- Data provided -
○ ○ ○
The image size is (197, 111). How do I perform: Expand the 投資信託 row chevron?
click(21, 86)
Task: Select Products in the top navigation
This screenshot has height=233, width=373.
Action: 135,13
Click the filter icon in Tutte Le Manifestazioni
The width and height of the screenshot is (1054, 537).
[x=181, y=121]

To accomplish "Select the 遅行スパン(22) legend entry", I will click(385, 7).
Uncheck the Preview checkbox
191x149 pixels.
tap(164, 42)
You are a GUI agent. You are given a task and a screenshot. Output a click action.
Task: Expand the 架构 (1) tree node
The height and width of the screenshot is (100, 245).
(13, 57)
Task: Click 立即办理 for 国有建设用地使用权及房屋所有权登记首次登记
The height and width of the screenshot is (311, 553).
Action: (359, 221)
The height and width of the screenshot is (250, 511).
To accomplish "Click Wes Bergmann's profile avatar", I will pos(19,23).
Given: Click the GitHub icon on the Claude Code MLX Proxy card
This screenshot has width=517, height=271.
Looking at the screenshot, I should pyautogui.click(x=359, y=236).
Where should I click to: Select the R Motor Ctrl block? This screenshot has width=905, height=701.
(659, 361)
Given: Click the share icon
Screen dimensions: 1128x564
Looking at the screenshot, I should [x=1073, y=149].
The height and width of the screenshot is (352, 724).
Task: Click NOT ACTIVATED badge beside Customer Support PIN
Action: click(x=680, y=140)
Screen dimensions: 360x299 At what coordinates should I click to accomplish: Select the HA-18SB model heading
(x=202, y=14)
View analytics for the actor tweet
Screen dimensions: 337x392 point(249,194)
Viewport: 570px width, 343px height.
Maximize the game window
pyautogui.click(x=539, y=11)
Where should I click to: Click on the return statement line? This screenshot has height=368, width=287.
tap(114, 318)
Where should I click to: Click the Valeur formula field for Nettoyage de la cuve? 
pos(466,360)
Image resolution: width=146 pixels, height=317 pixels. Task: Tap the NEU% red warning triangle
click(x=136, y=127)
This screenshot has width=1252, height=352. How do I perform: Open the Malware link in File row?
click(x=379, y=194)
○ ○ ○
- To do -
Each line in the material above that mentions the word "will" must be copied.

- Written answer -
To accomplish "Select the 遅行スパン(22) legend entry", I will click(385, 7).
To accomplish "Click Wes Bergmann's profile avatar", I will pos(19,23).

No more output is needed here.